Tarea asignada A:
Responde brevemente, en una línea cada una, a estas preguntas sobre el fragmento acerca de la enfermedad, marcando las respuestas con (i), (ii) y (iii):
(i) ¿Qué bastó para que las epidemias dejaran de ser una causa significativa de mortalidad?
(ii) ¿Qué convirtió las enfermedades infecciosas en algo puramente anecdótico en la historia de la medicina?
(iii) ¿Qué enfermedades son hoy las responsables de la mayor parte de las muertes?
Tarea asignada B:
Transcribe sin cambios el tramo del fragmento sobre la enfermedad que va desde "Hace cientos de" hasta "causa de mortalidad.", ambos incluidos.

Fragmento seleccionado:
···

La
enfermedad.
Hace cientos de años, los hombres morían a causa de terribles epidemias que
diezmaban la población de ciudades enteras. Bastó que se aplicaran algunos
principios de higiene individual y colectiva para que este azote de la
humanidad dejara de ser significativo como causa de mortalidad.
Durante mucho tiempo
las enfermedades infecciosas se erigieron en verdugos del hombre, hasta que
el descubrimiento de la penicilina y otros antibióticos las convirtió en
algo puramente anecdótico en la historia de la medicina.
Hoy día son las
llamadas enfermedades degenerativas las responsables de la mayor parte de
las muertes. El cáncer, el infarto, la artritis, la arteriosclerosis, la
hipertensión, etc. son males con escasa o nula incidencia en el pasado, pero
tremendamente extendidos en nuestras sociedades industriales.
Durante mucho tiempo
la medicina ha buscado en vano una "vacuna" o un tratamiento efectivo que
detuviese la hasta ahora irreversibilidad del mal. Todo inútil. Las
enfermedades de nuestra civilización continúan ganando terreno en la misma
medida en la que las sociedades alcanzan cotas más altas de "bienestar".

···

Material proporcionado:
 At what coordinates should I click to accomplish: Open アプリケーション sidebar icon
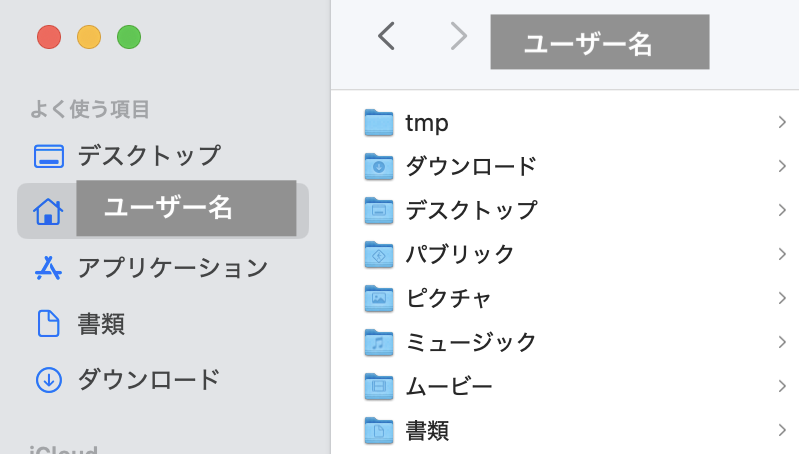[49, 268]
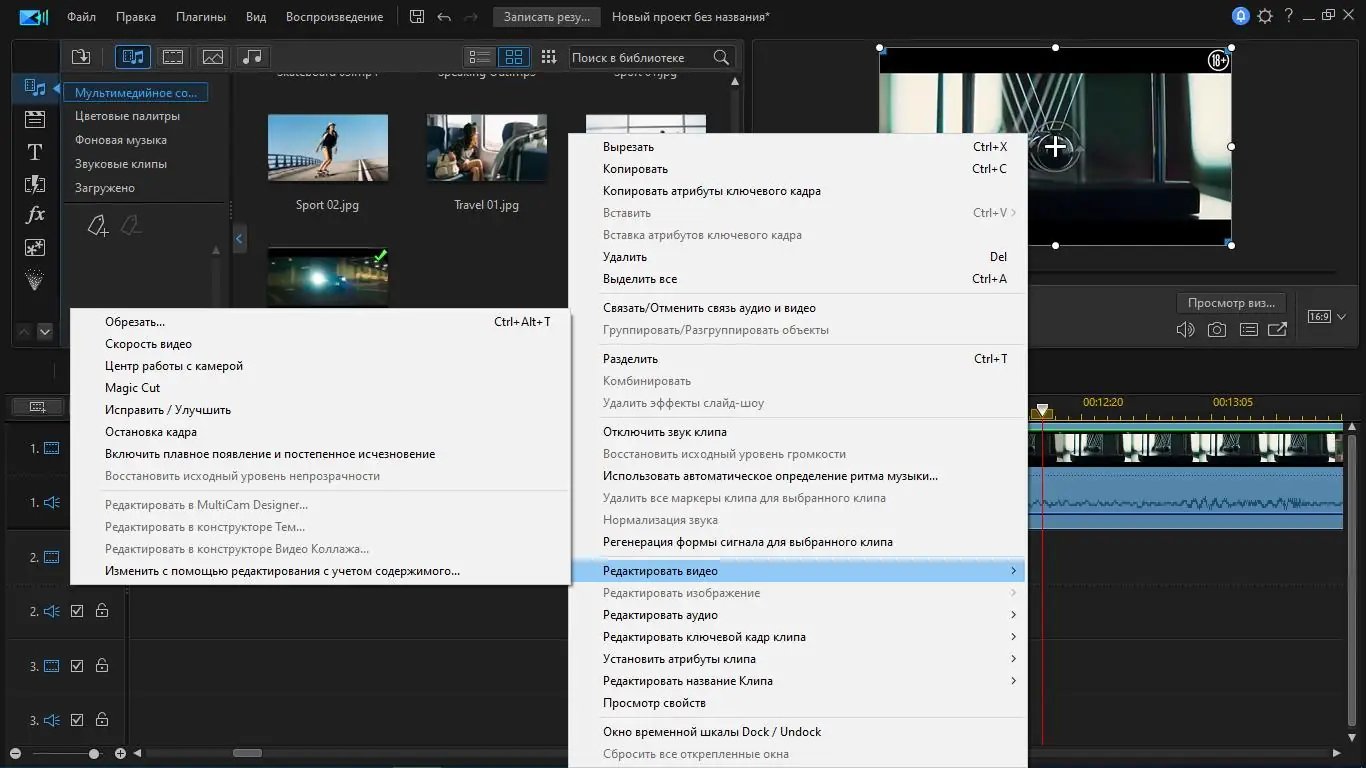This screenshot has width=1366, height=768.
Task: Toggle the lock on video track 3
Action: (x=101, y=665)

···

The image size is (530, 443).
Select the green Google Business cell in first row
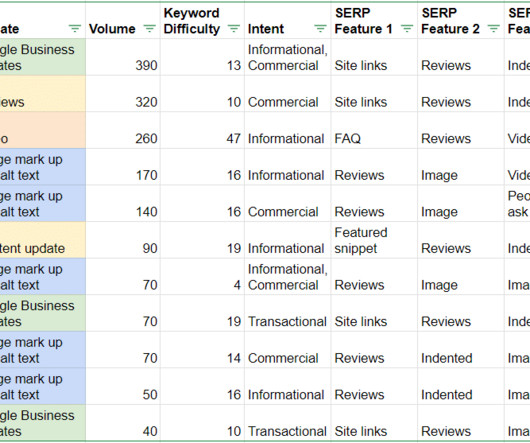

···

Tu respuesta A:
(i) Que se aplicaran algunos principios de higiene individual y colectiva.
(ii) El descubrimiento de la penicilina y otros antibióticos.
(iii) Las llamadas enfermedades degenerativas.

Tu respuesta B:
Hace cientos de años, los hombres morían a causa de terribles epidemias que
diezmaban la población de ciudades enteras. Bastó que se aplicaran algunos
principios de higiene individual y colectiva para que este azote de la
humanidad dejara de ser significativo como causa de mortalidad.